E a conclusão surpreende quem imagina que o maior perigo é “um sócio mau-caráter”: na maioria dos casos, o que destrói uma sociedade não é roubo, golpe ou algo extremo, e sim o desgaste do dia a dia provocado por desalinhamento, falta de regras claras e ausência de conversas difíceis no começo.
Quando o consultório deixa de ser “um médico só”, o jogo muda
Um consultório individual pode até ter desafios de gestão, mas existe uma vantagem óbvia: a tomada de decisão é centralizada. O médico define horários, investimentos, equipe, sistemas, posicionamento e prioridades. Se algo precisa mudar, muda. Se algo precisa ser cortado, corta.
Quando a clínica passa a ter sócios, surge um componente que não existe no modelo solo: uma relação humana contínua, baseada no desenvolvimento de um negócio. Por isso a conversa traz uma comparação que é ao mesmo tempo bem-humorada e bastante realista: sociedade se parece com um casamento, com a diferença de que é um “casamento sem o amor”, sustentado por dinheiro, objetivos, trabalho e, muitas vezes, uma amizade que funciona bem enquanto tudo vai bem.
Esse ponto não é para desestimular sociedades. É para lembrar que, quando elas dão certo, são poderosas. Mas quando são montadas de forma ingênua, elas tendem a gerar conflitos que travam decisões, drenam energia e podem comprometer o próprio futuro da clínica.

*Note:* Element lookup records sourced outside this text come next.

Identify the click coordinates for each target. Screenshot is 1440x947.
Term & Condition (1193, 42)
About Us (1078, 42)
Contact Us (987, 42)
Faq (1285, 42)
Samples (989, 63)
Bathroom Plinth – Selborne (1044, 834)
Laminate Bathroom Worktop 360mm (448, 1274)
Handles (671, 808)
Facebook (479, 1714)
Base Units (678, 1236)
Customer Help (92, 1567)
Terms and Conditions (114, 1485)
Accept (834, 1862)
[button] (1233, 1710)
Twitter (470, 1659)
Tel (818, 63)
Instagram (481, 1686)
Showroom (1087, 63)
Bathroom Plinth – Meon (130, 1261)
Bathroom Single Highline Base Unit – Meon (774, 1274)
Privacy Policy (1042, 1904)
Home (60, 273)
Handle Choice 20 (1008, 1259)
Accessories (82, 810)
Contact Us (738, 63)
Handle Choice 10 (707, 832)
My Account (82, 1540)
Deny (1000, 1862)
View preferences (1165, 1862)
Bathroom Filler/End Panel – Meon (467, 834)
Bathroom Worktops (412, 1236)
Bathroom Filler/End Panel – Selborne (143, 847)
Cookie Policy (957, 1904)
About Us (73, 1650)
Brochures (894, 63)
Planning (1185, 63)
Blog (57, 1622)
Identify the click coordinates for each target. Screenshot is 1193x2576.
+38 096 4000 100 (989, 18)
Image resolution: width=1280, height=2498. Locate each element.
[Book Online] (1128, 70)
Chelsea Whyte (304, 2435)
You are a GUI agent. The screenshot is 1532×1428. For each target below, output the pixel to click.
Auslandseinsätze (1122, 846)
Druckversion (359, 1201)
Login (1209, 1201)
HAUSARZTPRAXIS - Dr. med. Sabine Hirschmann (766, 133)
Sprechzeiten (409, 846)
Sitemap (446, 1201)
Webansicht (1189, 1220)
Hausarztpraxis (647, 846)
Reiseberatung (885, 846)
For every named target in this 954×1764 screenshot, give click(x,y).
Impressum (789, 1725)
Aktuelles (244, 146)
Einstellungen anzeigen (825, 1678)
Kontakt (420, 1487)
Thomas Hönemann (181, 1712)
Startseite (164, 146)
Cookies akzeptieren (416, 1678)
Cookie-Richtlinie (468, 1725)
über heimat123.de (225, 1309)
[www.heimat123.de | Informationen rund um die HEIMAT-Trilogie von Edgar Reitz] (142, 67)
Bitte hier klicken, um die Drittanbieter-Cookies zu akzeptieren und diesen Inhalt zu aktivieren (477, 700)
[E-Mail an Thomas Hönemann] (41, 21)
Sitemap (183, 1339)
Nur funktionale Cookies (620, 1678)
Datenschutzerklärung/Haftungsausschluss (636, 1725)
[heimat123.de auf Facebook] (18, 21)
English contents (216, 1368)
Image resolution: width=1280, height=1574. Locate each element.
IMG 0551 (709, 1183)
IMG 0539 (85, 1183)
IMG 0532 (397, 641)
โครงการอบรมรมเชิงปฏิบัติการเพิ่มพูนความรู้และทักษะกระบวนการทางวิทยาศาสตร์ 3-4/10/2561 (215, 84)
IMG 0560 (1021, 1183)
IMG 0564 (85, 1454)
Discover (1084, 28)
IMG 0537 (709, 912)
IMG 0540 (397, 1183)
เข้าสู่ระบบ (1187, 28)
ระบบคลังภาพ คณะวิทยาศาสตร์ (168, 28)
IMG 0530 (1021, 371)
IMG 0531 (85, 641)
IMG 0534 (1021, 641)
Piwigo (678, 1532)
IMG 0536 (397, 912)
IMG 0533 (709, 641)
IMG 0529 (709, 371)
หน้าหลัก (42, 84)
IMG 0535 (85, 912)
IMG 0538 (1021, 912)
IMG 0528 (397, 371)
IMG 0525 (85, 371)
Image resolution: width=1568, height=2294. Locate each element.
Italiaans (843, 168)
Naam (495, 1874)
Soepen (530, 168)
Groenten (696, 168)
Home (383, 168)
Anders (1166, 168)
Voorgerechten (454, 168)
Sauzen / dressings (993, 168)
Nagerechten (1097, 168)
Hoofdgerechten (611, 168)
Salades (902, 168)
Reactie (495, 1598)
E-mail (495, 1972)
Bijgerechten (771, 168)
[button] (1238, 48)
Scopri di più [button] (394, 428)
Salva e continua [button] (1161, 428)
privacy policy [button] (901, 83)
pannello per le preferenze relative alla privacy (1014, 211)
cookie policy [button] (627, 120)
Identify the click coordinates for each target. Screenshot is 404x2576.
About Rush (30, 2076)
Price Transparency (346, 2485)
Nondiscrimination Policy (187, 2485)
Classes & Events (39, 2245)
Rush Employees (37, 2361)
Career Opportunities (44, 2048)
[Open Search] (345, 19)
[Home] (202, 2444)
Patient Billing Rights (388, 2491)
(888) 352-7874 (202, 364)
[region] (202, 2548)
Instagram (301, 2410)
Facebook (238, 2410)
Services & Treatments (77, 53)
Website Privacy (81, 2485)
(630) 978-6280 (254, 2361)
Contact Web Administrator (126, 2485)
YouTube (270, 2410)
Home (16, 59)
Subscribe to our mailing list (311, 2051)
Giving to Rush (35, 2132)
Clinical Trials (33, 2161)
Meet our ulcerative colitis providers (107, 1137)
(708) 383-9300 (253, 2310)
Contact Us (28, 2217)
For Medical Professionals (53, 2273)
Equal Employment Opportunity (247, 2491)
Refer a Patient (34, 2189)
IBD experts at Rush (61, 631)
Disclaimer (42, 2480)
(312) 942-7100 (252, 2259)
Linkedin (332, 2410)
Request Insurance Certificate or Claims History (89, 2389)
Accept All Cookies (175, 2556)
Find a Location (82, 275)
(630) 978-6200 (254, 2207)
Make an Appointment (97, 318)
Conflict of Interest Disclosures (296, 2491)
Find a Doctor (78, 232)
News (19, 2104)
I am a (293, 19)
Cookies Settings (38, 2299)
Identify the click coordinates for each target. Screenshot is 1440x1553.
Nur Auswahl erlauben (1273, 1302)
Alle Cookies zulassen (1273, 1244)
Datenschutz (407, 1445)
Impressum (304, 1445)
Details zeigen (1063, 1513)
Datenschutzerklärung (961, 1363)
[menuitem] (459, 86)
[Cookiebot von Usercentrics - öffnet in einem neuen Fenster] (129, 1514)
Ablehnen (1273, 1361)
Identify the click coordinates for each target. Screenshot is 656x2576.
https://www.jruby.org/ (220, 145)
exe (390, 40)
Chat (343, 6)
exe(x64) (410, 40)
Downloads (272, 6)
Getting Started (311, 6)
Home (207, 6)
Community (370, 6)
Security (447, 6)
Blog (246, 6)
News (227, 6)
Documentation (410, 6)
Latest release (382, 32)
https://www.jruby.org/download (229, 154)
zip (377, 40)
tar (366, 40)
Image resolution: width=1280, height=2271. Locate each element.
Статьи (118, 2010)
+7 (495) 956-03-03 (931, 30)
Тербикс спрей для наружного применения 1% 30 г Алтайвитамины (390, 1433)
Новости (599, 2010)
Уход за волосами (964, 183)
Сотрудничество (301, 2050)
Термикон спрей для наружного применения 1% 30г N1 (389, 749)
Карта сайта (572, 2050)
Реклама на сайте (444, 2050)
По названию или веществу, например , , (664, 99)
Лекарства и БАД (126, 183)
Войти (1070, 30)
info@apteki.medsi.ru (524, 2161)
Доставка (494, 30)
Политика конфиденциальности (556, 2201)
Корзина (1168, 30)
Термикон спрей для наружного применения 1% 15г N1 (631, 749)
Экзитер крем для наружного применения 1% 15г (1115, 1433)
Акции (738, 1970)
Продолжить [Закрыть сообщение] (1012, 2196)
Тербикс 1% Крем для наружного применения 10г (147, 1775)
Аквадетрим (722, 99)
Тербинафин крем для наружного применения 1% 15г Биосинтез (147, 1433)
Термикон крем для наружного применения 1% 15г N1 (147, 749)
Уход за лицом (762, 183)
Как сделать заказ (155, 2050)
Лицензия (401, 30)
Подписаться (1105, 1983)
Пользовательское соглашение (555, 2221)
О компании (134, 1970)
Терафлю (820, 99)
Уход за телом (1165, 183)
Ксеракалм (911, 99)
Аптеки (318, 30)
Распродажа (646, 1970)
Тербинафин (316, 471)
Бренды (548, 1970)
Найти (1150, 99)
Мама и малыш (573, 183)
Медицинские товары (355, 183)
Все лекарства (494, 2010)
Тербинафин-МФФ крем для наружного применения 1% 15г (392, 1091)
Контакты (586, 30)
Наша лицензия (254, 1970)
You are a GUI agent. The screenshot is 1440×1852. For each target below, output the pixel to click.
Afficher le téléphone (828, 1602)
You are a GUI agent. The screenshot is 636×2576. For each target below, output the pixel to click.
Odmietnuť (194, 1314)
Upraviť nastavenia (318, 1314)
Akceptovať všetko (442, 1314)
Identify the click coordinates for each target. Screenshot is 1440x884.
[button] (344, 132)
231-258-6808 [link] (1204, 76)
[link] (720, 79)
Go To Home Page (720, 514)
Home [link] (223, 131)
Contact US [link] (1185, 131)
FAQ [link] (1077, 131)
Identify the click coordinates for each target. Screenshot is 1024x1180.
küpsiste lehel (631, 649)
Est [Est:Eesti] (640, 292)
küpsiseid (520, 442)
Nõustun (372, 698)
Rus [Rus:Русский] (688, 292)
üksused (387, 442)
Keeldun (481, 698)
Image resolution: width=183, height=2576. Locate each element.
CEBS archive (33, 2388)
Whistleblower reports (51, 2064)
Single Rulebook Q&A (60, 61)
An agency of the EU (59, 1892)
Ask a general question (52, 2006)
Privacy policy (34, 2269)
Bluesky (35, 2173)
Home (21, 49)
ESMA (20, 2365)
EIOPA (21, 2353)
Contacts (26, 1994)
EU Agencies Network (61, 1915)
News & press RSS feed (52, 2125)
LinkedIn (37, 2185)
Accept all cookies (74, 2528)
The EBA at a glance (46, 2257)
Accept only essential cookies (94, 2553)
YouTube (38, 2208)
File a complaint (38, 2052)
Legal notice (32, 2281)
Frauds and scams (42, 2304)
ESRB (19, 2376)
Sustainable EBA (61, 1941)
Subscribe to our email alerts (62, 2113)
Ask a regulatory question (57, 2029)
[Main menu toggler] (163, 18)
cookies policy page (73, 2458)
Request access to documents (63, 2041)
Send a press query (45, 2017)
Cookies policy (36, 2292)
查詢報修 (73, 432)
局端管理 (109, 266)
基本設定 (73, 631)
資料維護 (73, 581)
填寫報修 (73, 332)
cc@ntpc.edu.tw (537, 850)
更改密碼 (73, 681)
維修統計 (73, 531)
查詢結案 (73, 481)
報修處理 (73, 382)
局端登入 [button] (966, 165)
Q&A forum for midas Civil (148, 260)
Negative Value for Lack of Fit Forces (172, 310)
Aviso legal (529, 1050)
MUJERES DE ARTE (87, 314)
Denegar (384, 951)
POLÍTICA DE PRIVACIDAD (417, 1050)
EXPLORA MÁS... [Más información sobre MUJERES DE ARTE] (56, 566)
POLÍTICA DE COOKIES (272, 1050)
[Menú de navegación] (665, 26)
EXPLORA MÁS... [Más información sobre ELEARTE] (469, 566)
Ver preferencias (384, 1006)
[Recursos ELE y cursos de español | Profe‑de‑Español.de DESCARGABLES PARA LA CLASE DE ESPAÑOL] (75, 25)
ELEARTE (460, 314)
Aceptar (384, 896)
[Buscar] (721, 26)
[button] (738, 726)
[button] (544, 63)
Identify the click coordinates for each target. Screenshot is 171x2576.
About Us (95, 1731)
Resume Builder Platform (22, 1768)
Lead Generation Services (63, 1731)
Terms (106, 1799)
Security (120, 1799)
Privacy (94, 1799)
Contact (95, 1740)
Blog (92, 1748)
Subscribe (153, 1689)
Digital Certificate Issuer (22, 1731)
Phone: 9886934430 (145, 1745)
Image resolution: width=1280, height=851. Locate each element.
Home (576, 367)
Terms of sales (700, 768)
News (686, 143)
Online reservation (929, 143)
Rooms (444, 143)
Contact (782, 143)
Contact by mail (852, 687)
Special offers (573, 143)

O motivo mais comum do fracasso não é má-fé: é desalinhamento
No trecho, aparece uma observação importante: casos extremos, como um sócio “roubar” o outro, existem, mas são raros. O que mais derruba sociedades é algo mais banal e, por isso mesmo, mais frequente: o desgaste diário provocado por desalinhamento.
Desalinhamento pode ser muita coisa. Pode ser diferença de visão sobre crescimento, divergência sobre reinvestimento e distribuição de lucros, discordância sobre padrão de qualidade e atendimento, atrito sobre contratação e demissão de funcionários, ou mesmo conflitos de estilo de liderança.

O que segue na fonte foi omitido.